§ **WRITTEN REQUEST**
Copy the data verbatim, starting at the line containing "Choose the LIVING ROOM label" and ending after the line containing "click(x=222, y=207)".

§ **SUPPLIED MATERIAL**
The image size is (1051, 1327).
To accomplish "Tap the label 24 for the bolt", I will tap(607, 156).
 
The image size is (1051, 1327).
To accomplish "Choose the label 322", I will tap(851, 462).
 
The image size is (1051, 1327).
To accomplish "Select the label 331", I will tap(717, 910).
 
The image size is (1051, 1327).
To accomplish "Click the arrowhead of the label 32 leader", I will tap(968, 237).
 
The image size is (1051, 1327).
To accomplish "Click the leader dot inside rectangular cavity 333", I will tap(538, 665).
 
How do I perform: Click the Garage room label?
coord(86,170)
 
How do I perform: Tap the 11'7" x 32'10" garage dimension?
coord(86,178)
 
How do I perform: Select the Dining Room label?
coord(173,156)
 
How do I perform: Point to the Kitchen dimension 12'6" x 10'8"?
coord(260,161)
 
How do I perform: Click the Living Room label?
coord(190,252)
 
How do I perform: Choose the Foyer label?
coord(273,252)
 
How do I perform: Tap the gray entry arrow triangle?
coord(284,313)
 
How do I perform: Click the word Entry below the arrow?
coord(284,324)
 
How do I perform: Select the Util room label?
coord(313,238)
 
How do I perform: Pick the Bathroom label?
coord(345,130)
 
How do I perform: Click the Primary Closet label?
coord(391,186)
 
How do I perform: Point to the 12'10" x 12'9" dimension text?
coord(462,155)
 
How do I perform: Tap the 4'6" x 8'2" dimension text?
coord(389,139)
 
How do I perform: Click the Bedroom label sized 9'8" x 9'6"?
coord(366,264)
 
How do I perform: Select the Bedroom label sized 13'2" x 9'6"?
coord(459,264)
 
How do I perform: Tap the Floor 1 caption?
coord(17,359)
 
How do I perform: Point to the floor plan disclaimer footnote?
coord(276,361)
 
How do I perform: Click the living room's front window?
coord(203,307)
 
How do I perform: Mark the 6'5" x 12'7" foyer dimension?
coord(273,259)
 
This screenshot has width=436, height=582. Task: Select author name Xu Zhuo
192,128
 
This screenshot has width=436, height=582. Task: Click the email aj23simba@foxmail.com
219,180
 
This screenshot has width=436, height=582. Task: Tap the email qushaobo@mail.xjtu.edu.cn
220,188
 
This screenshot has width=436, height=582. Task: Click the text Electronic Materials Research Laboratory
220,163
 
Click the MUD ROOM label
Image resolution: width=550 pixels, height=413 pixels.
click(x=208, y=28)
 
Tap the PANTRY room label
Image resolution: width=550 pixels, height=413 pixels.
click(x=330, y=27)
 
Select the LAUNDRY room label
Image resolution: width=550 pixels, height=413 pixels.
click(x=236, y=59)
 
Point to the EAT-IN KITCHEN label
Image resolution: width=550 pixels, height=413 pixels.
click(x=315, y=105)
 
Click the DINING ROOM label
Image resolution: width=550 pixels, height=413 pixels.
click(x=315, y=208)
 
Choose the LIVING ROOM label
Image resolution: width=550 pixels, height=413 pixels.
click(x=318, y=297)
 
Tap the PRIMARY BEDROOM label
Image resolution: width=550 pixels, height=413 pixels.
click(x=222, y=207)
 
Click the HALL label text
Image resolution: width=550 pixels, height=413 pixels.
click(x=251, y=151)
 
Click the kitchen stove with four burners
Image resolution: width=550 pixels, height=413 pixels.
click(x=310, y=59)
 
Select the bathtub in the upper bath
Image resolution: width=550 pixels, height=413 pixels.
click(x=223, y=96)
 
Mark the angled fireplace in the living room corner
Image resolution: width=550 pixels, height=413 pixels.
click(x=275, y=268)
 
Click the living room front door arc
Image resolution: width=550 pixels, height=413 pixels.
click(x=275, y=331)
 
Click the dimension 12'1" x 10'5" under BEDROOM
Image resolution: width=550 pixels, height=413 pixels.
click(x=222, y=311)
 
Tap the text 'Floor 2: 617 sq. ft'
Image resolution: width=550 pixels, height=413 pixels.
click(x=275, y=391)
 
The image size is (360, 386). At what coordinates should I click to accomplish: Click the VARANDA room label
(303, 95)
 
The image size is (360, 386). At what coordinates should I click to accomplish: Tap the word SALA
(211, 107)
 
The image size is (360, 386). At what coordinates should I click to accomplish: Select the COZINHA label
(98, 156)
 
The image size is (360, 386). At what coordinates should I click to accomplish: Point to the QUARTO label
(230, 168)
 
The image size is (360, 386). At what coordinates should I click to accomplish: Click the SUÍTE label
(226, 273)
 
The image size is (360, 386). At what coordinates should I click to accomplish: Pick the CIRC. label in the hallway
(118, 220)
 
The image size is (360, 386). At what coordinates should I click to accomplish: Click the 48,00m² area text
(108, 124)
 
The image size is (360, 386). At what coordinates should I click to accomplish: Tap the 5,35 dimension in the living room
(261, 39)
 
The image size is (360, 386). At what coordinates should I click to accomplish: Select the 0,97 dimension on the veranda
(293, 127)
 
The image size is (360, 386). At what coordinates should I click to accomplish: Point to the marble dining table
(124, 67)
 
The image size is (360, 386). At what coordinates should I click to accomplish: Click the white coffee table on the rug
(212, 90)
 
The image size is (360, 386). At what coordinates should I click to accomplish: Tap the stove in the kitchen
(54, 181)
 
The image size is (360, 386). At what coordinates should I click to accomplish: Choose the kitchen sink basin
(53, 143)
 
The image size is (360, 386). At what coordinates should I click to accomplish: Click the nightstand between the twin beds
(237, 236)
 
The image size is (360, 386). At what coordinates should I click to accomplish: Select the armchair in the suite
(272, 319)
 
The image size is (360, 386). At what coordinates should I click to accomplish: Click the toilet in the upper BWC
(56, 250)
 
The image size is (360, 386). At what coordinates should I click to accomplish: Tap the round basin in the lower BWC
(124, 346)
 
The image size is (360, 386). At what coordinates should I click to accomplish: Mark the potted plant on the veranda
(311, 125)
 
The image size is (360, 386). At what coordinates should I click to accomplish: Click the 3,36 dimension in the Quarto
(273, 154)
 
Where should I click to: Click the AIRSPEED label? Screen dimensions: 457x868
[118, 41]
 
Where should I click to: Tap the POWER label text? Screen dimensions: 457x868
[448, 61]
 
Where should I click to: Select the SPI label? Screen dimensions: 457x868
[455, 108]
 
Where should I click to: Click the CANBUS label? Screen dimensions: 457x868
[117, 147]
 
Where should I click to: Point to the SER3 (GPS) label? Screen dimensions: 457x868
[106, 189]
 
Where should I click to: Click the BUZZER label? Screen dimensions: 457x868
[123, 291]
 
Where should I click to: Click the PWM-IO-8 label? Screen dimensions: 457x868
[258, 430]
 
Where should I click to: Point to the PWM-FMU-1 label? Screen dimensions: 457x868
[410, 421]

§ **EXERCISE RESPONSE**
Choose the LIVING ROOM label
Image resolution: width=550 pixels, height=413 pixels.
click(x=318, y=297)
 
Tap the PRIMARY BEDROOM label
Image resolution: width=550 pixels, height=413 pixels.
click(x=222, y=207)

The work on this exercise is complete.